### WHAT THE TASK ASKS
According to the court excerpt below on the offshore supply vessel dispute, what sum did J. Michael Jones stand to lose if the deal did not close promptly?

The facts, insofar as they are relevant to this proceeding, and bearing in mind particularly that it is not a court's function to reassess arbitrators' factual findings, Andros Compania Maritima v. Marc Rich & Co., A.G., 579 F.2d 691, 703 (2d Cir. 1978), are as follows: In the fall of 1989, petitioner U.S. Offshore, Inc. ("USO"), through Drexel, Burnham, Lambert, Inc., brought to respondent's affiliate Hvide Shipping, Inc. a proposal whereby Hvide could exercise USO's options to buy eight offshore supply vessels, which would then be refurbished to service offshore oil drilling operations in the Gulf of Mexico. Hvide accepted the basic proposal and formed respondent Seahulk Offshore, Ltd., a Florida limited partnership, to purchase the vessels and enter into a five-year operating agreement with USO.

The deal was closed in November 1989 under extreme time pressure because USO's principal owner and chief executive officer, J. Michael Jones, stood to lose a $1 million deposit on the vessels if the deal did not close promptly. At Hvide's request, to provide a performance incentive, J. Michael Jones became a limited partner in Seabulk. His younger brother, George Jones, was the chief operating officer of USO, which was to supervise the refurbishing of the vessels and operate them.

Soon after the closing, the relationship between the parties deteriorated. Hvide and Seabulk carped at USO's performance, although according to the arbitrators USO accomplished the refurbishment well under adverse conditions and put the vessels into service at profitable rates in December 1989 and January 1990. (Arb.Op. 4) Apparently, J. Michael Jones contributed abrasion and acrimony to the equation. Just before a particularly bitter meeting on January 11, 1990, Seabulk learned that George Jones had been convicted in 1985 of bank fraud for inflating invoices and receivables in connection with another offshore oil supply operation, a fact that J. Michael Jones had not disclosed during the hectic negotiations that preceded the closing. George Jones had received a probationary sentence. After verifying the information, Seabulk recoiled in a horror whose genuineness may be open to debate, and sent notice on January 29 that it was rescinding the deal. George Jones offered to resign from USO, but Seabulk pressed its unilateral termination and proceeded to take over operation of the vessels. USO then demanded arbitration pursuant to the operating agreement.

### AVAILABLE DATA
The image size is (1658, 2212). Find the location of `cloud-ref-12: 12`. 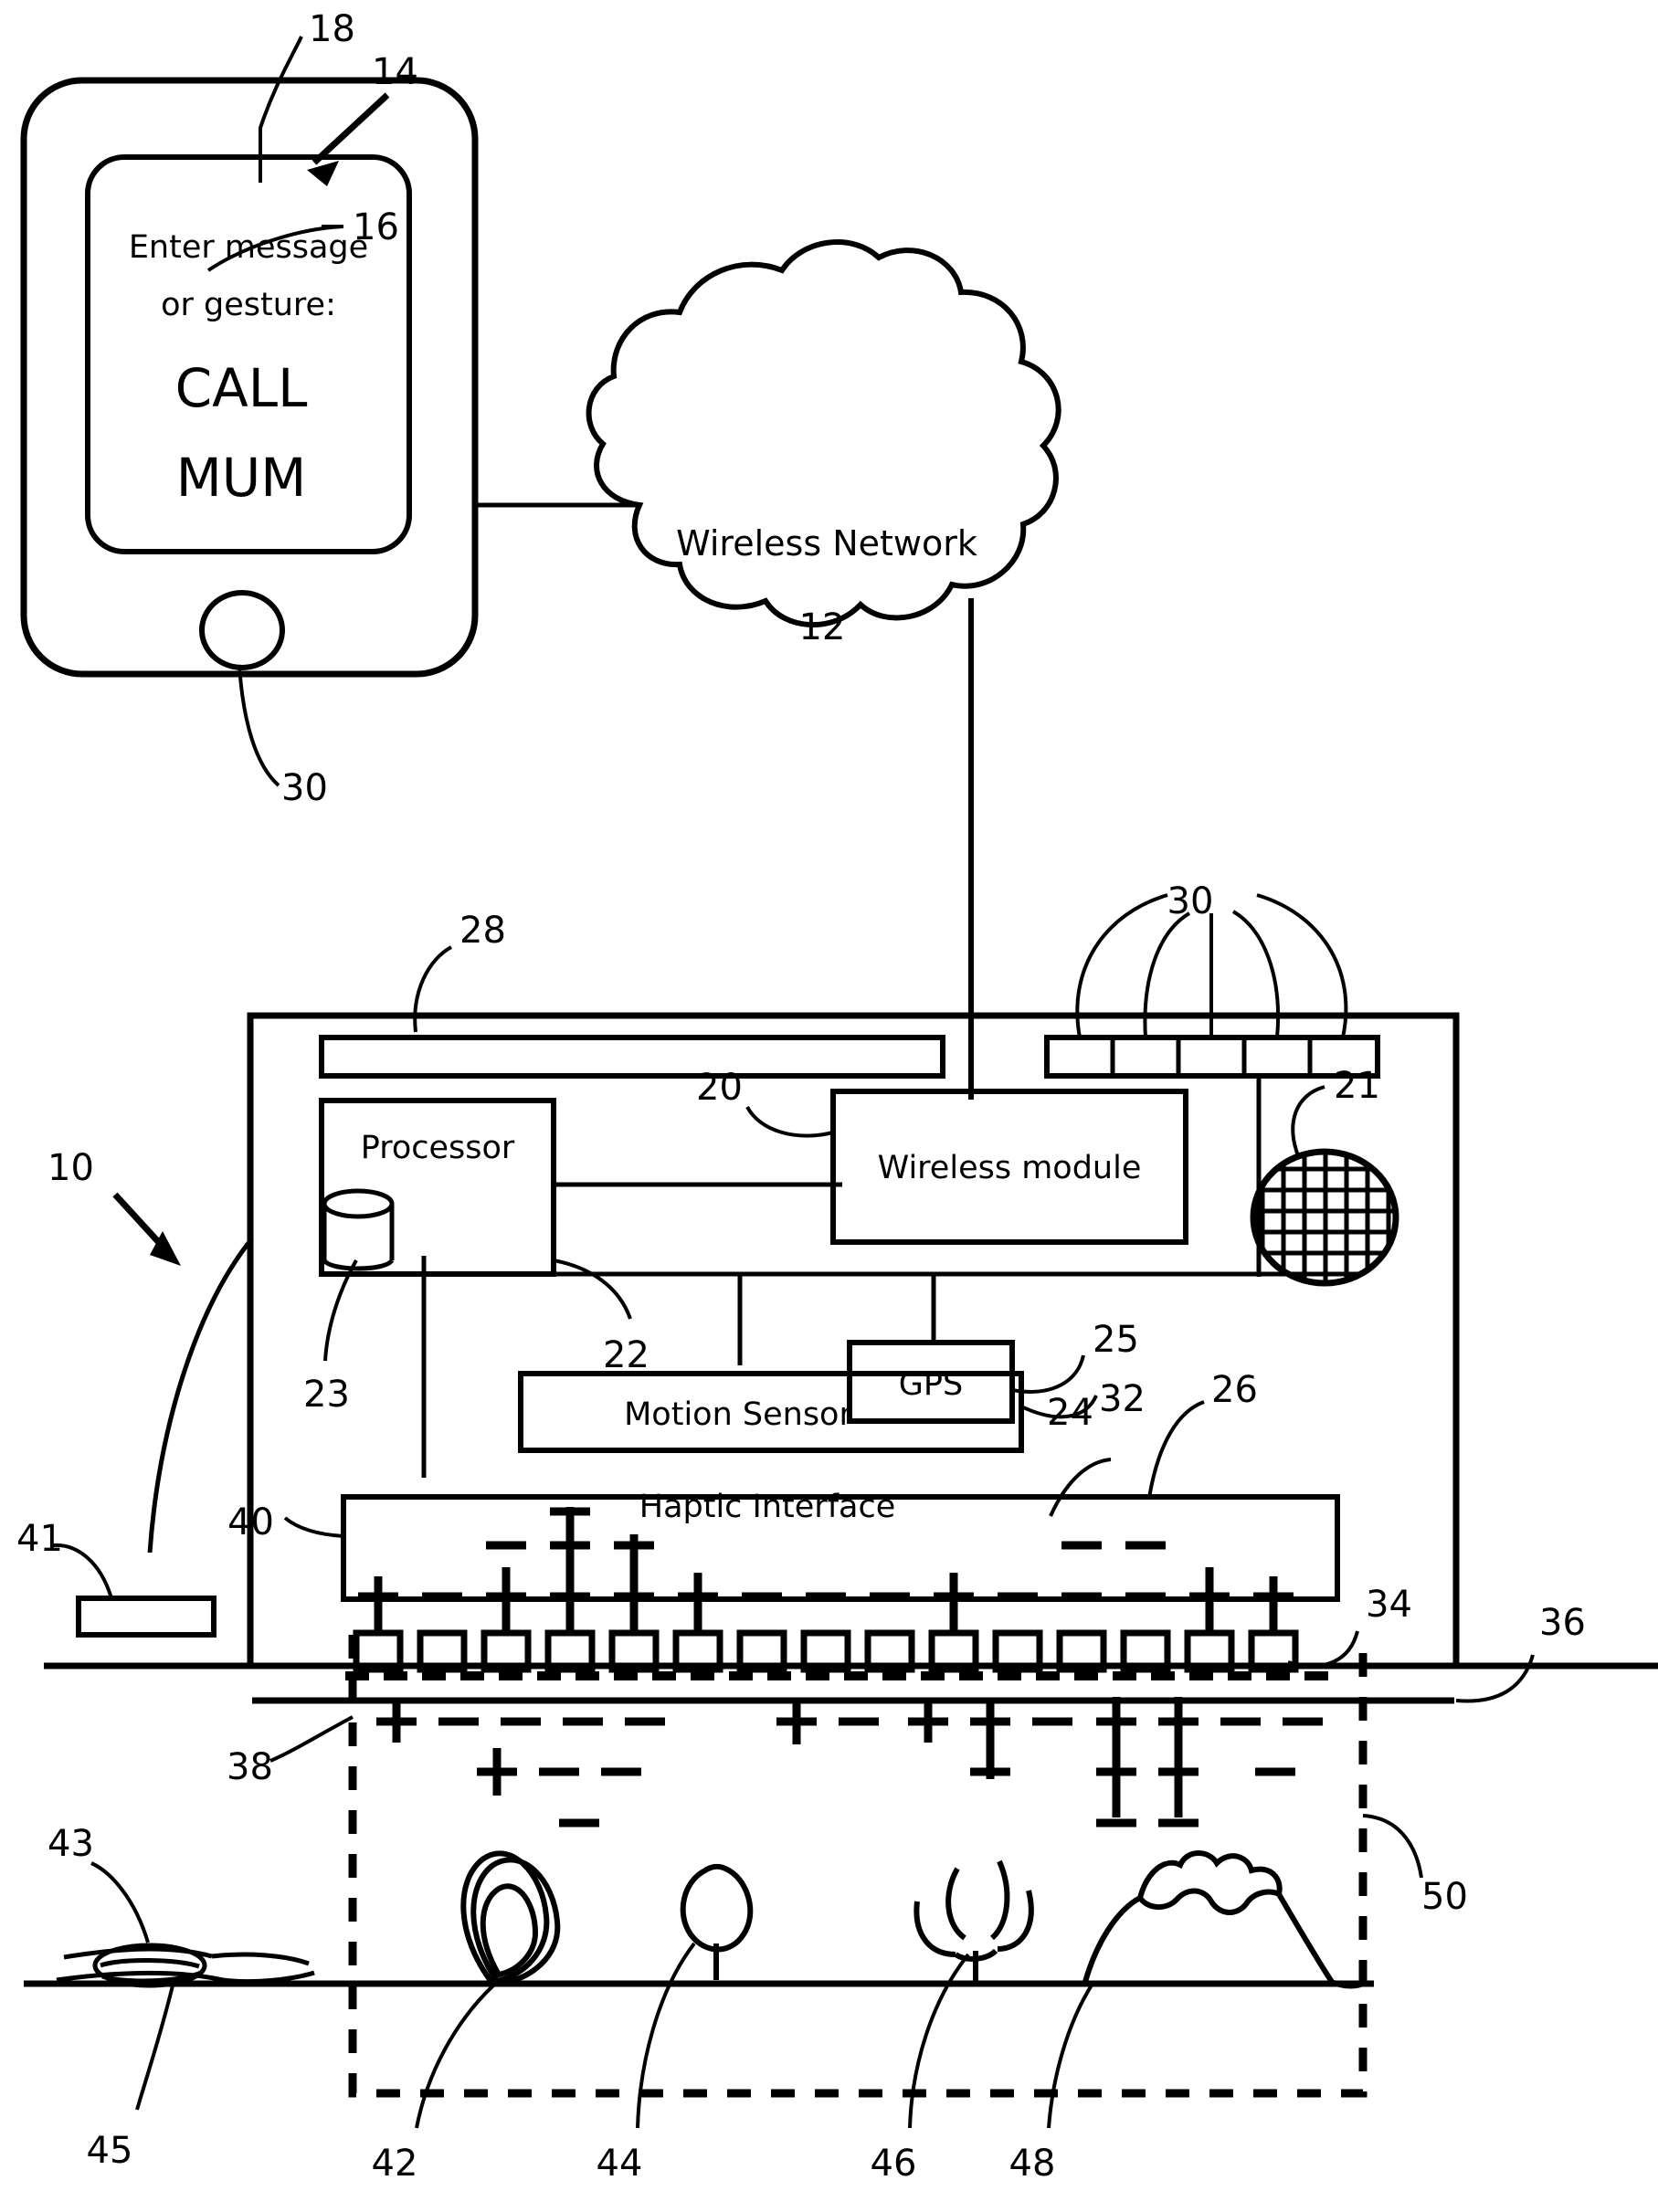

### RESULT OF THIS TASK
A $1 million deposit on the vessels.